Lo que nos narra con lujo de detalles el británico Steve McQueen en “12 years a slave” es, a pesar de su crudeza, a pesar de que lo que se cuenta sucedió en verdad de 1951 en adelante, pueden afirmarlo, es apenas un botón de muestra de lo sucedido durante los siglos XVIII y XIX, no solamente en Estados Unidos sino en toda América.
Con toda razón, McQueen, que es negro y evidentemente siente lo que dice y lo que ha hecho, refiere que sobre el Holocausto se han realizado docenas de películas de ficción y documentales, pero, sobre lo sucedido con la esclavitud negra en la época señalada es muy posible que se puedan contar con los dedos de las manos, posiblemente se pueda incluir un pie.
Pero, entrando ya de lleno en lo que es este film, podemos asegurar que nos impresionó, que nos mantuvo clavados en la butaca durante esos 134 minutos, pero no única y exclusivamente por su contenido, por el horror recurrente que enfrentamos de principio a fin, sino por su soberbia estructura cinematográfica.

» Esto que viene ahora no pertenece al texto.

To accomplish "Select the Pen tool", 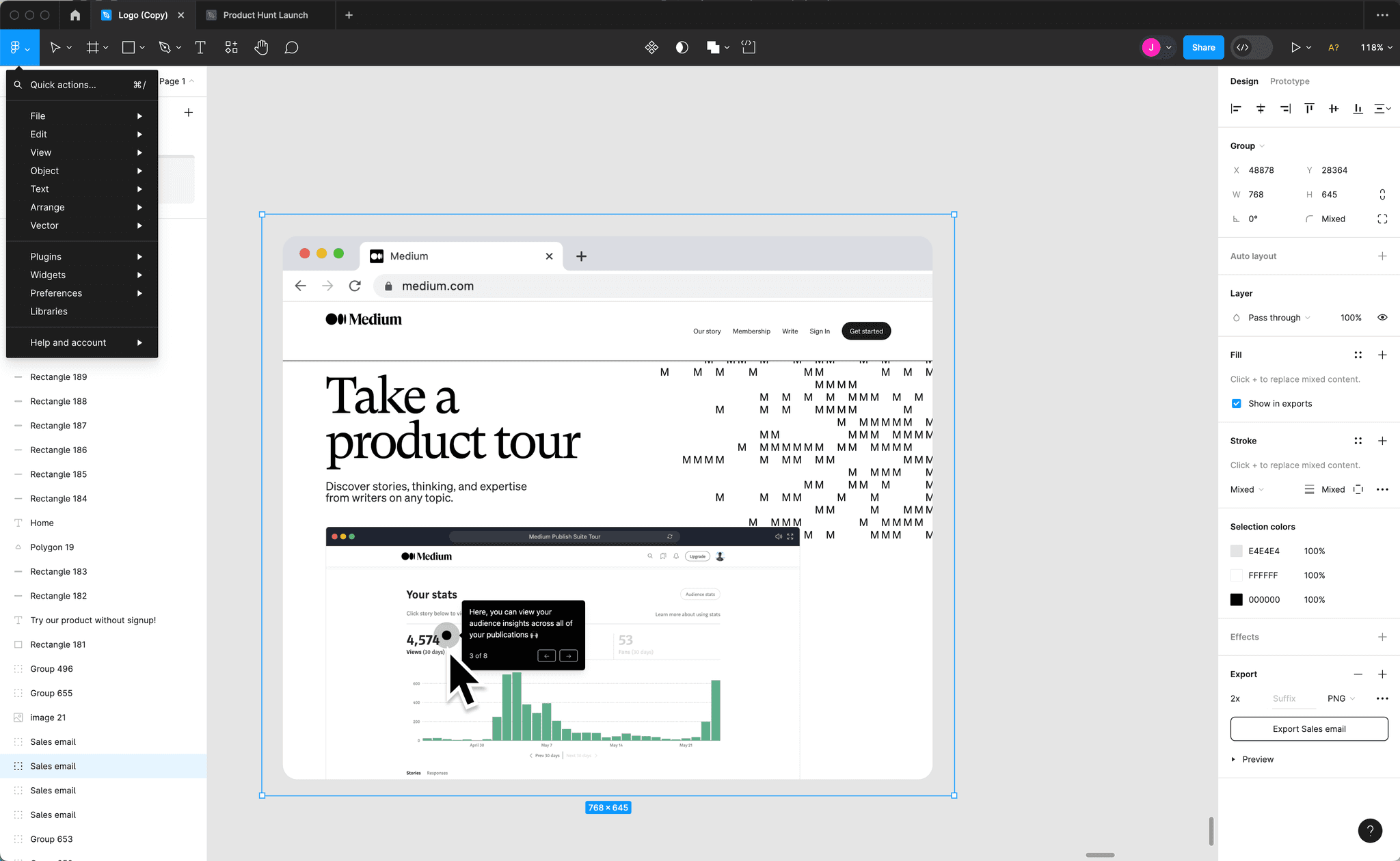I will [165, 47].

Porque es un relato que no decae un segundo a pesar de su larga duración, porque se percibe con claridad que hay una mano segura y experta llevando los términos de la edición, Joe Walker, pero sabiendo, intuyendo que es el mismo McQueen quien lleva las riendas del poder, porque es él quien lleva la acción, es él quien nos sumerge en el horror, quien nos hace sentir el escalofrío de simplemente pensar que todo eso que vemos sucedió en realidad, que esos señores esclavistas allá y por estos lados sentían realmente que eran dueños absolutos de esos seres humanos y lo hacían, allá en nombre de su Dios protestante, en la América Latina en nombre de su Dios católico, o sea, que la única diferencia consistía en una delgada línea de creencias, pero todos aplicaban el mismo rigor, la misma escandalosa, horripilante capacidad para humillar, maltratar, apalear y, finalmente, disponer de la vida de esos seres a quienes no consideraban iguales sino más bien simples animales sin derecho alguno.

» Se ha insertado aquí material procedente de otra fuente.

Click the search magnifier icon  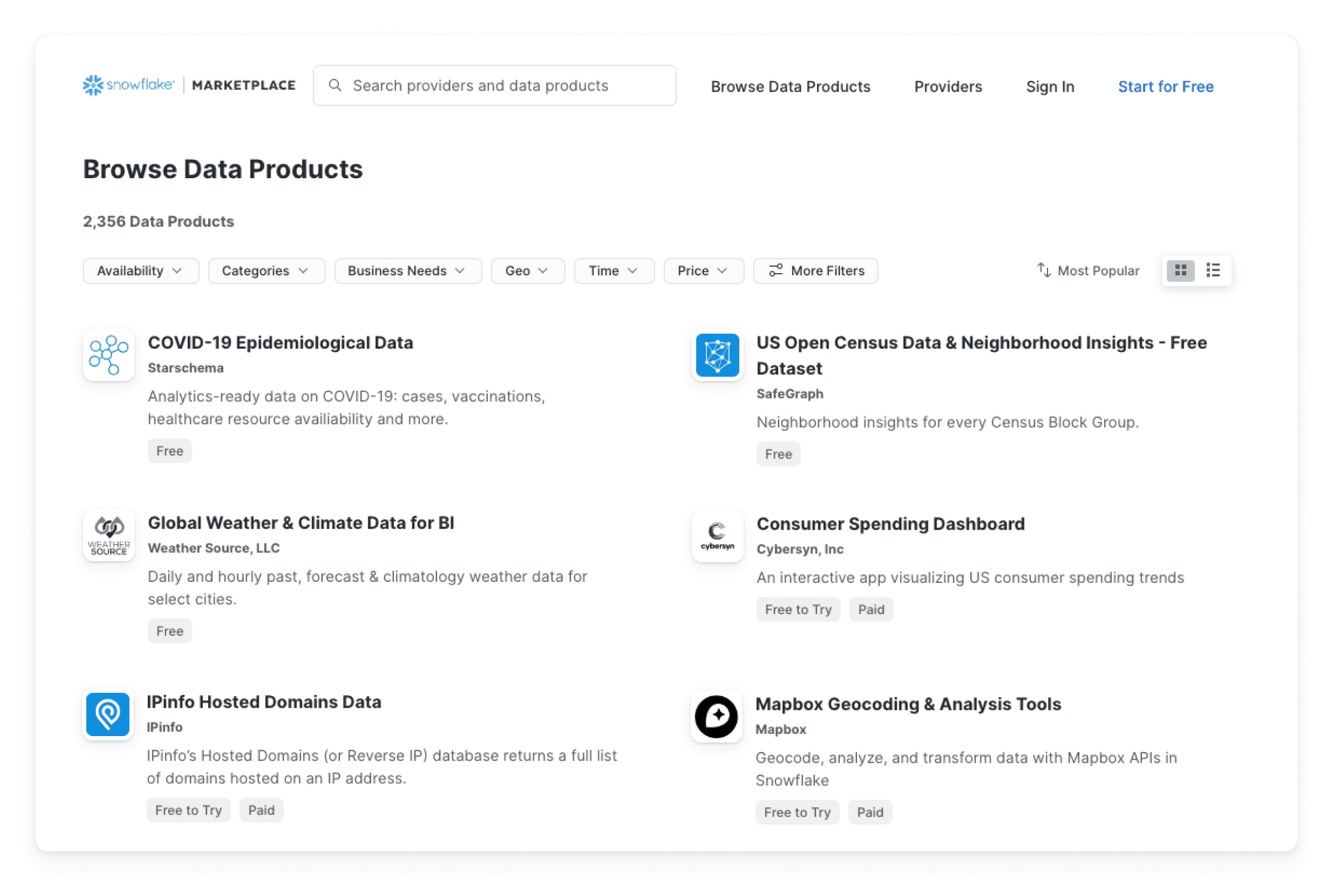coord(335,84)
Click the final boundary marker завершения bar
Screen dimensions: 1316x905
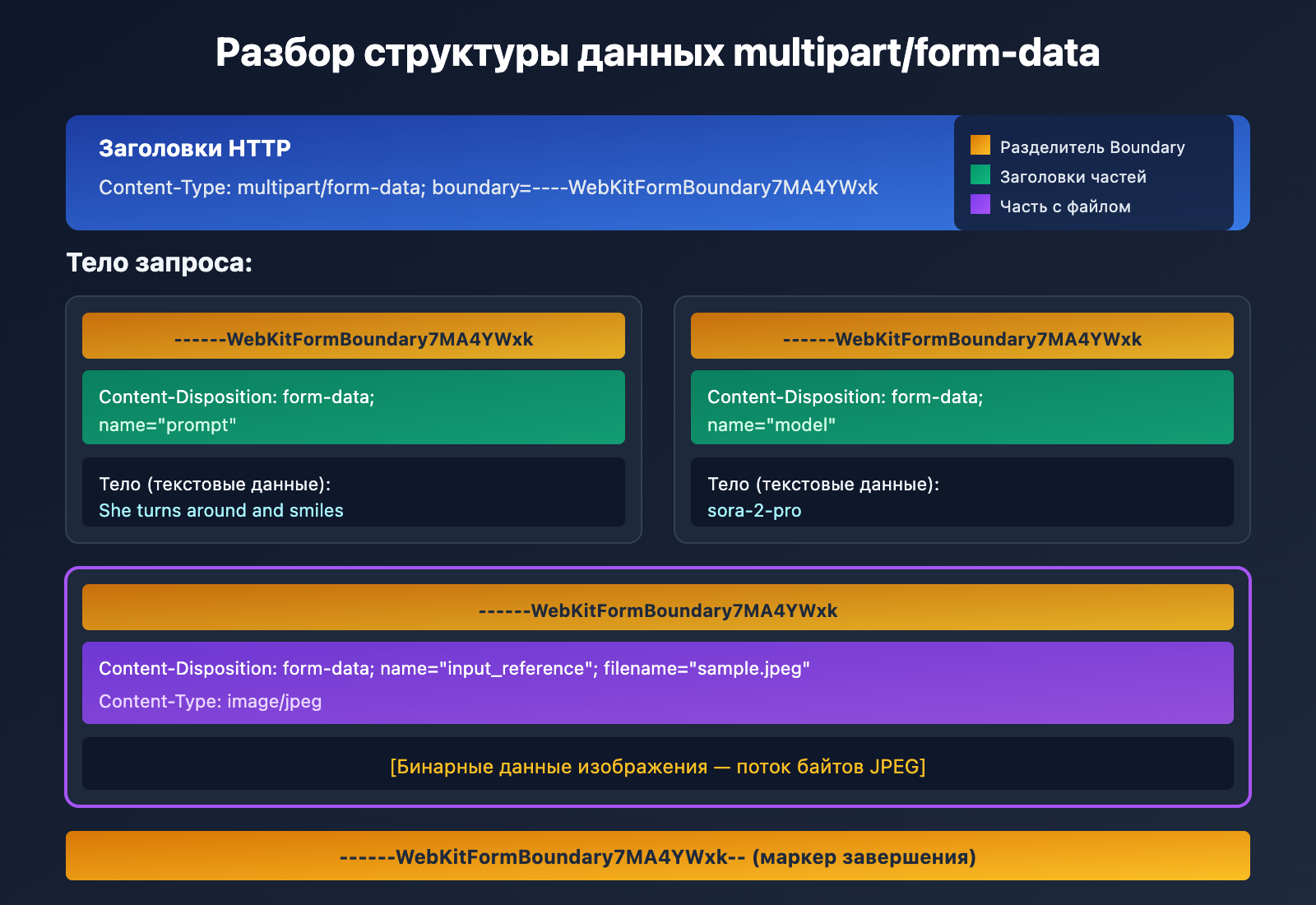pos(658,856)
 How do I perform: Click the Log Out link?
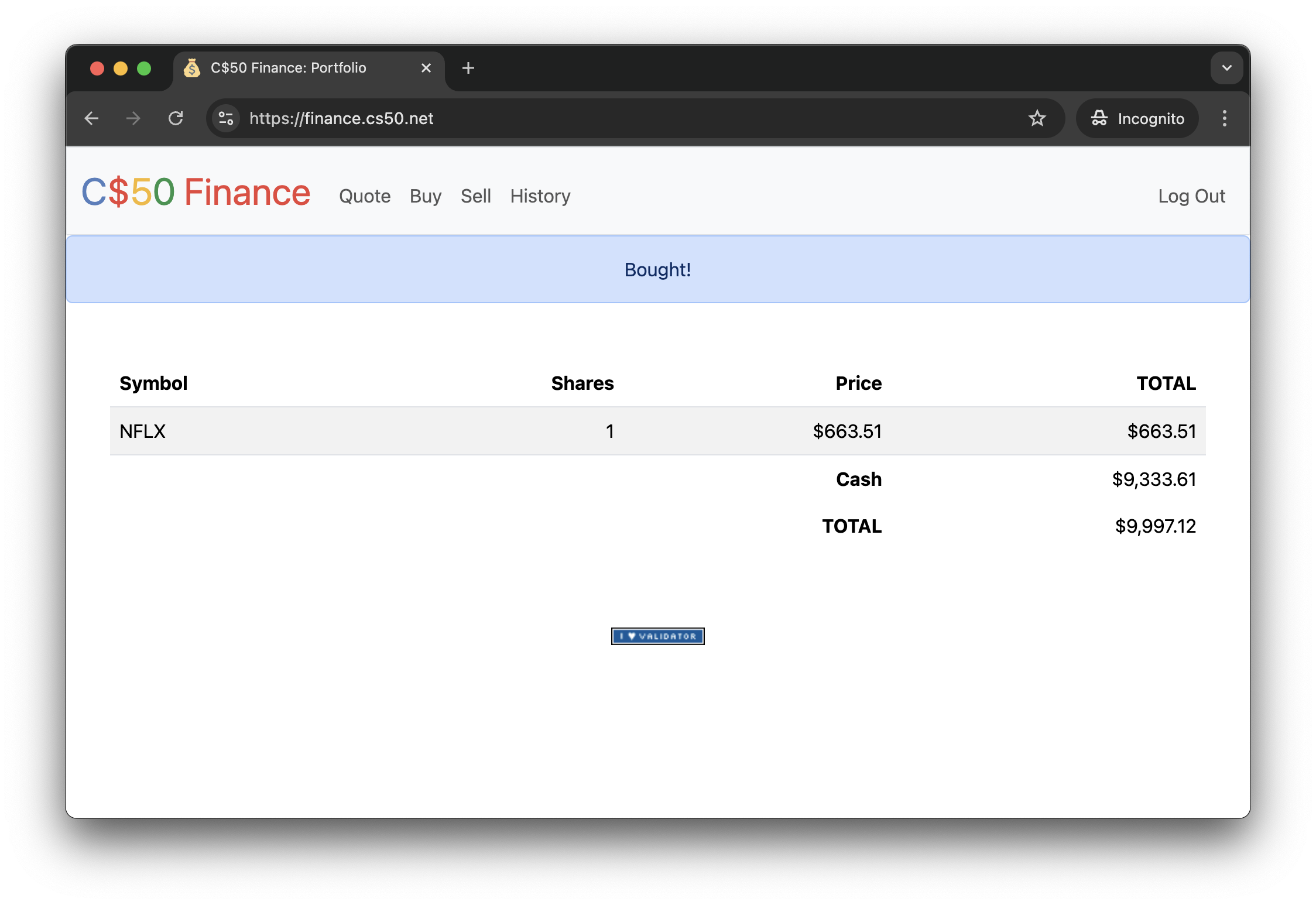[x=1191, y=196]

Sean Bobbitt nos hace sentir la dureza de la historia a través de sus tomas fotográficas; sus campos, sus paisajes, son los escenarios del tormento cotidiano, son el panorama dispuesto para el crimen: sus enfoques nos llevan a la sangre, a la muerte, a la desolación, a la carencia absoluta de esperanza.
Y si es regia la labor en las imágenes, sugestiva, más que adecuada, brillante es la partitura de Hans Zimmer, a ratos casi inescuchable, apagada, sombría, sin abundar, sin sobresalir, justo en los momentos más necesarios.

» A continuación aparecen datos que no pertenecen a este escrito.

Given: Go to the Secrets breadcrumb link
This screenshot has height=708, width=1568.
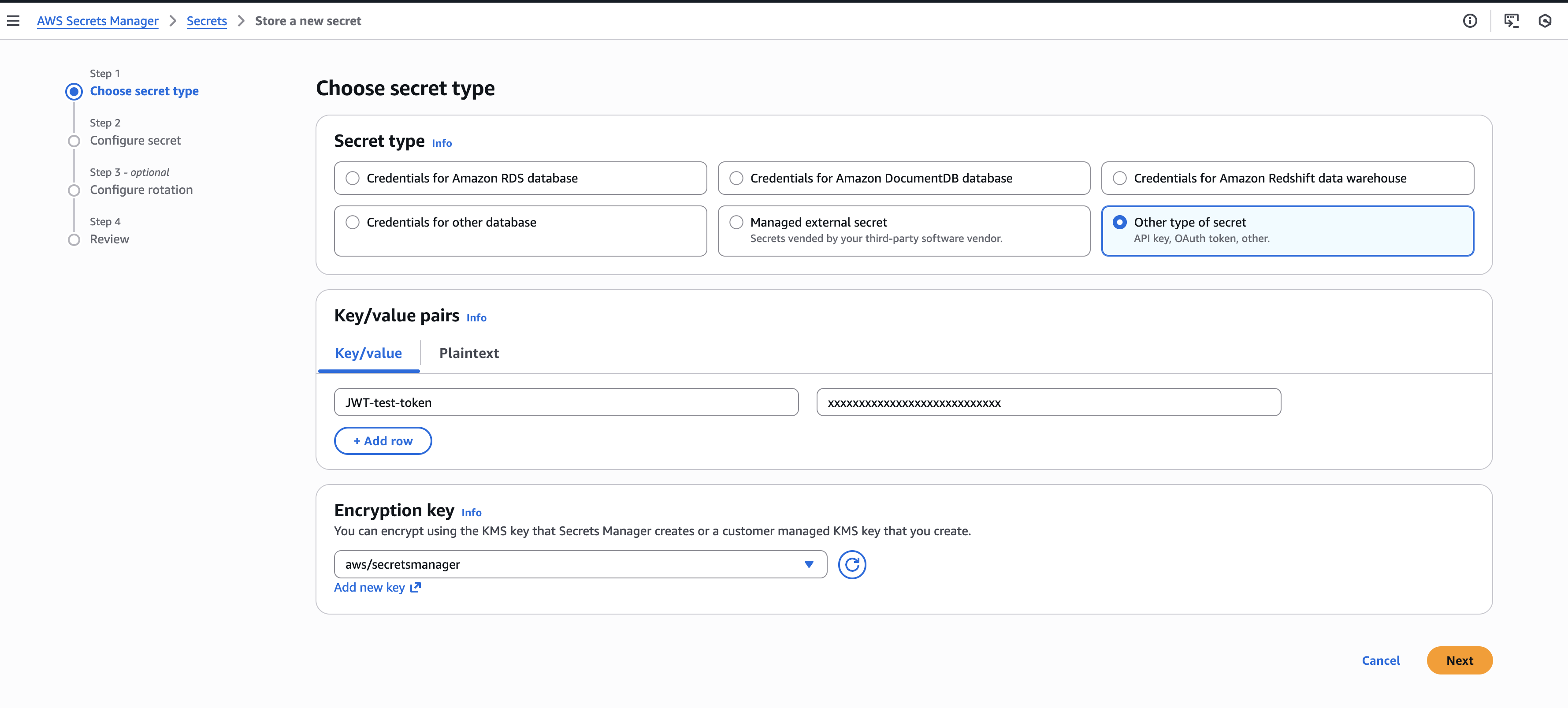Looking at the screenshot, I should click(206, 20).
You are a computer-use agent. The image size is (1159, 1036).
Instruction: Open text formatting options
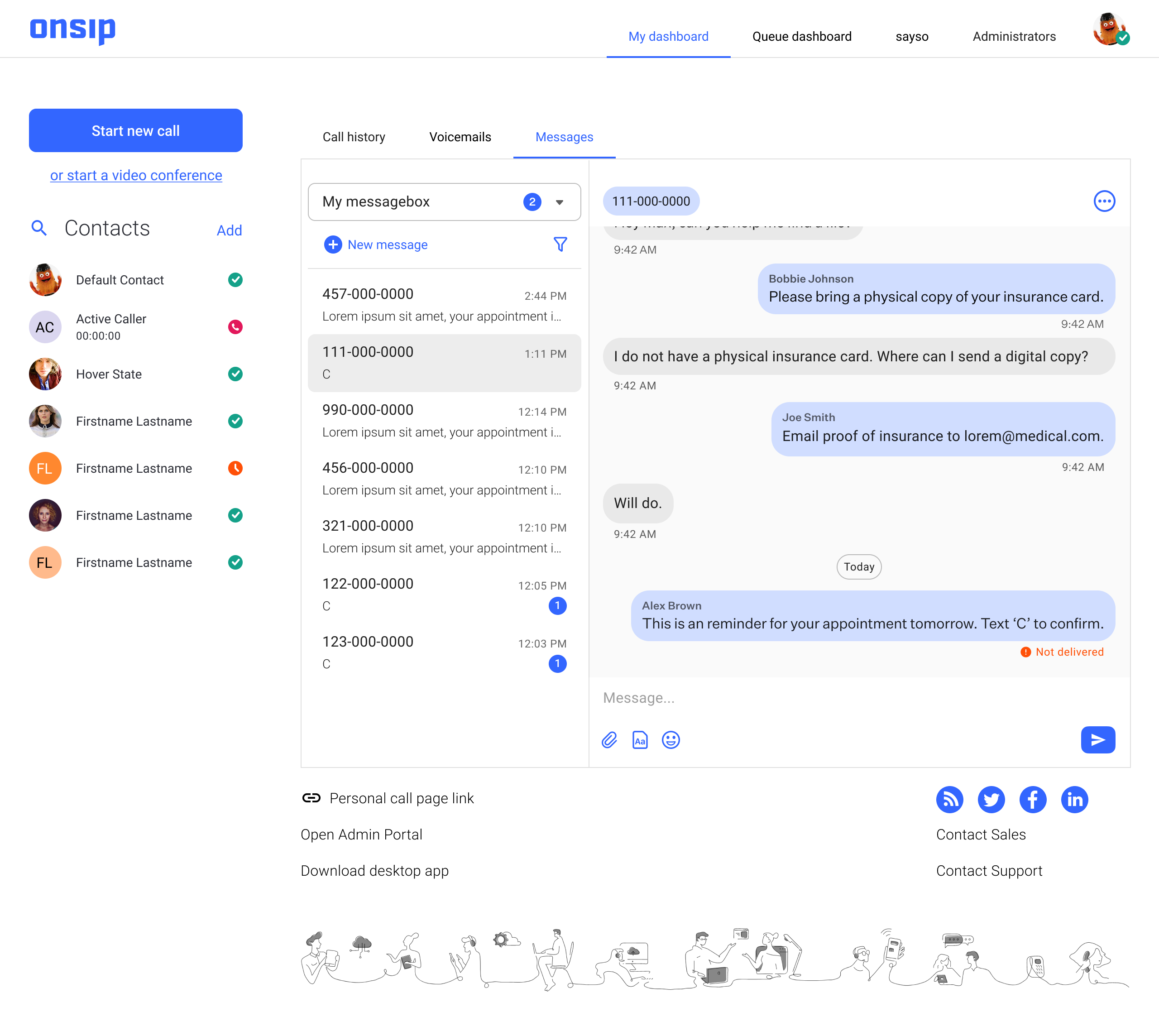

Y de la dirección de todos esos elementos pasamos entonces a un aspecto clave: una historia de tal naturaleza no puede llegar a su justa culminación si no posee un elenco a su altura y, como en “American Hustle”, aquí se lucen todos y grandemente: Chiwetel Ejiofor, grande en su dolor y esperanza, como Solomon, Michael Fassbender, como Epps, de cuyo rostro resbala la sevicia envuelta en la hipocresía religiosa, Paul Dano, Tibeats, excelso en sus breves minutos, lo mismo que Lupita Nyong’o, Patsey; la breve aparición de Brad Pitt, quien olvida su fama de galán en su rol de Bass.